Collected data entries
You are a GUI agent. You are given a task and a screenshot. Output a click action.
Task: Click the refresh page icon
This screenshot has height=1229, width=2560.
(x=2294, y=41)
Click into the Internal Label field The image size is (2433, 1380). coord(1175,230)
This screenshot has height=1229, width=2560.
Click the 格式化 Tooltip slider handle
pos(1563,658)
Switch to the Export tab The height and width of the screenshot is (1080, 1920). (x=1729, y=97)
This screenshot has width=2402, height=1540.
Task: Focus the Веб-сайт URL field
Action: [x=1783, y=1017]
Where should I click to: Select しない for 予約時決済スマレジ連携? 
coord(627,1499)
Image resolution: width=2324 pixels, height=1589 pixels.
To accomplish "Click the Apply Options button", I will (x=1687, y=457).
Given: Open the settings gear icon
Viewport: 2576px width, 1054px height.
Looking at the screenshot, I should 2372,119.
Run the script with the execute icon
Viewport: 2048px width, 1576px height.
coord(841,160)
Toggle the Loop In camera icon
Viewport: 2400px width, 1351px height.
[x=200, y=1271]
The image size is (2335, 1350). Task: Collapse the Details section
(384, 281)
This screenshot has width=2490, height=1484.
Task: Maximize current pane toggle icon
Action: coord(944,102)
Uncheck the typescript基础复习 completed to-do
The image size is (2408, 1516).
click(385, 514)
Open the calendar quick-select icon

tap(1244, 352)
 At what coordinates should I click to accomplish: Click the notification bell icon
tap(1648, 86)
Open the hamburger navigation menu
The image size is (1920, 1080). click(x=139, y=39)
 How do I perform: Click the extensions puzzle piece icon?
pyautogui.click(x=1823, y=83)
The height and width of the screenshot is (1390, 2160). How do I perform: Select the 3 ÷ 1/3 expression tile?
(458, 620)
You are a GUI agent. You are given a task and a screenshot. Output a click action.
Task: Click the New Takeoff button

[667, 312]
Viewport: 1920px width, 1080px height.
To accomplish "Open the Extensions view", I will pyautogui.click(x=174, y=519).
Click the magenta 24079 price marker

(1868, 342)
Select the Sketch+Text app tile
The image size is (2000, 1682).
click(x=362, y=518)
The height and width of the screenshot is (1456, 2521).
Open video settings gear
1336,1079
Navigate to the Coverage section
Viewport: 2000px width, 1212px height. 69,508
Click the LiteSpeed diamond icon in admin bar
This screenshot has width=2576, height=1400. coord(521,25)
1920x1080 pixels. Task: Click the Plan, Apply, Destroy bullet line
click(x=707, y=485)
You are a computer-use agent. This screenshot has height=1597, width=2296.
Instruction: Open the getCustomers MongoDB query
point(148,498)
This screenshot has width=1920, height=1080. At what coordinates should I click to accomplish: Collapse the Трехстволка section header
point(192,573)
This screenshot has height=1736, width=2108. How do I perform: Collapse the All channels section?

ASSIGNED TASK – Restate the data above in full, keeping every word as it is.

ANSWER TO THIS PROBLEM –
You are a GUI agent. You are given a task and a screenshot. Output a click action.
Task: Click the refresh page icon
This screenshot has height=1229, width=2560.
(x=2294, y=41)
Click into the Internal Label field The image size is (2433, 1380). coord(1175,230)
This screenshot has height=1229, width=2560.
Click the 格式化 Tooltip slider handle
pos(1563,658)
Switch to the Export tab The height and width of the screenshot is (1080, 1920). (x=1729, y=97)
This screenshot has width=2402, height=1540.
Task: Focus the Веб-сайт URL field
Action: [x=1783, y=1017]
Where should I click to: Select しない for 予約時決済スマレジ連携? 
coord(627,1499)
Image resolution: width=2324 pixels, height=1589 pixels.
To accomplish "Click the Apply Options button", I will (x=1687, y=457).
Given: Open the settings gear icon
Viewport: 2576px width, 1054px height.
Looking at the screenshot, I should 2372,119.
Run the script with the execute icon
Viewport: 2048px width, 1576px height.
coord(841,160)
Toggle the Loop In camera icon
Viewport: 2400px width, 1351px height.
[x=200, y=1271]
The image size is (2335, 1350). Task: Collapse the Details section
(384, 281)
This screenshot has width=2490, height=1484.
Task: Maximize current pane toggle icon
Action: coord(944,102)
Uncheck the typescript基础复习 completed to-do
The image size is (2408, 1516).
click(385, 514)
Open the calendar quick-select icon

tap(1244, 352)
 At what coordinates should I click to accomplish: Click the notification bell icon
tap(1648, 86)
Open the hamburger navigation menu
The image size is (1920, 1080). click(x=139, y=39)
 How do I perform: Click the extensions puzzle piece icon?
pyautogui.click(x=1823, y=83)
The height and width of the screenshot is (1390, 2160). How do I perform: Select the 3 ÷ 1/3 expression tile?
(458, 620)
You are a GUI agent. You are given a task and a screenshot. Output a click action.
Task: Click the New Takeoff button

[667, 312]
Viewport: 1920px width, 1080px height.
To accomplish "Open the Extensions view", I will pyautogui.click(x=174, y=519).
Click the magenta 24079 price marker

(1868, 342)
Select the Sketch+Text app tile
The image size is (2000, 1682).
click(x=362, y=518)
The height and width of the screenshot is (1456, 2521).
Open video settings gear
1336,1079
Navigate to the Coverage section
Viewport: 2000px width, 1212px height. 69,508
Click the LiteSpeed diamond icon in admin bar
This screenshot has width=2576, height=1400. coord(521,25)
1920x1080 pixels. Task: Click the Plan, Apply, Destroy bullet line
click(x=707, y=485)
You are a computer-use agent. This screenshot has height=1597, width=2296.
Instruction: Open the getCustomers MongoDB query
point(148,498)
This screenshot has width=1920, height=1080. At what coordinates should I click to accomplish: Collapse the Трехстволка section header
point(192,573)
This screenshot has height=1736, width=2108. How do I perform: Collapse the All channels section?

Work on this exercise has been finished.